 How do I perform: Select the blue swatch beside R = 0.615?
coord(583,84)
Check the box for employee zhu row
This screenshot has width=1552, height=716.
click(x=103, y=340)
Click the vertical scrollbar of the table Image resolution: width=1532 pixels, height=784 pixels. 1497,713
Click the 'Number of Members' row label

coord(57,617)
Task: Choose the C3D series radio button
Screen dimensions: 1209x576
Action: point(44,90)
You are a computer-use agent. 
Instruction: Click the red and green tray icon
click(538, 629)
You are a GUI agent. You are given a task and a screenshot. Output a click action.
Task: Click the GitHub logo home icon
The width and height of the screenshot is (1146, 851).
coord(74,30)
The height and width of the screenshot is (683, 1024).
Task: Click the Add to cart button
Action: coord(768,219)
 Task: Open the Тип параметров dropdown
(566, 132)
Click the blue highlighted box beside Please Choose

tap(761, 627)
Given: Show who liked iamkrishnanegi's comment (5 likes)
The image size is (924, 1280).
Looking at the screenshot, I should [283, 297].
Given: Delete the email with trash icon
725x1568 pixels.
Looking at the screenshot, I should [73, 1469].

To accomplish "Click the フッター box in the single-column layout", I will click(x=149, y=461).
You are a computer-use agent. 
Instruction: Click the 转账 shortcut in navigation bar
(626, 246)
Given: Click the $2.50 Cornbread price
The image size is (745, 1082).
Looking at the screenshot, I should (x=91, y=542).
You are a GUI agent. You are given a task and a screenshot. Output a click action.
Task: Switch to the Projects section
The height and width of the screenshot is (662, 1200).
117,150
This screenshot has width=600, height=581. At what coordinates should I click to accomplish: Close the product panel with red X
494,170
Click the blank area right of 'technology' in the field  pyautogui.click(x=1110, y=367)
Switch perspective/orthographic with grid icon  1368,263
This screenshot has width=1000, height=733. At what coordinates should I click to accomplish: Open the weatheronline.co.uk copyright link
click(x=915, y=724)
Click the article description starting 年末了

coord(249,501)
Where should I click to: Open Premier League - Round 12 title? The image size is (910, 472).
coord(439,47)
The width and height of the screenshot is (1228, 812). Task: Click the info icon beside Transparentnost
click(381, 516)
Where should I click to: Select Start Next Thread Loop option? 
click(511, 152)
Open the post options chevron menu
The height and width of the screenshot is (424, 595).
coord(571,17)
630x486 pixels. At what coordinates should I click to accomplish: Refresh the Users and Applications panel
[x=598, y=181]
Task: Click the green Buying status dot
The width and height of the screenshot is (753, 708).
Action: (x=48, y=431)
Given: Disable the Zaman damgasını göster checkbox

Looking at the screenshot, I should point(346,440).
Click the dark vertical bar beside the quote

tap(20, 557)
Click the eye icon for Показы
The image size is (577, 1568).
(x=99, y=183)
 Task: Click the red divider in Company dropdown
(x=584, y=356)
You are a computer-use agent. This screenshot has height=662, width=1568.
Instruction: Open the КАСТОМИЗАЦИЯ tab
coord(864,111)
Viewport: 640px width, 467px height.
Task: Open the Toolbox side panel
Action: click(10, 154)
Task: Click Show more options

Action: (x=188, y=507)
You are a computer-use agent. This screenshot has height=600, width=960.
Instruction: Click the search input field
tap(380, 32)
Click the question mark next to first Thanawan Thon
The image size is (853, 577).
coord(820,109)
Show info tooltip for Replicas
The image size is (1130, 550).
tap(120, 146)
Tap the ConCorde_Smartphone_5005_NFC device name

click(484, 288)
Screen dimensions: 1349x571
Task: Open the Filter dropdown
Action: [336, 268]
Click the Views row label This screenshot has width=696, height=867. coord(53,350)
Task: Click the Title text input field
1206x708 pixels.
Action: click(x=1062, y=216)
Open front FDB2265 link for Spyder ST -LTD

* **TASK STATEMENT**:
If a line in the entries above has the word "Switch", copy it.

* **OUTPUT**:
Task: Switch to the Projects section
Switch perspective/orthographic with grid icon  1368,263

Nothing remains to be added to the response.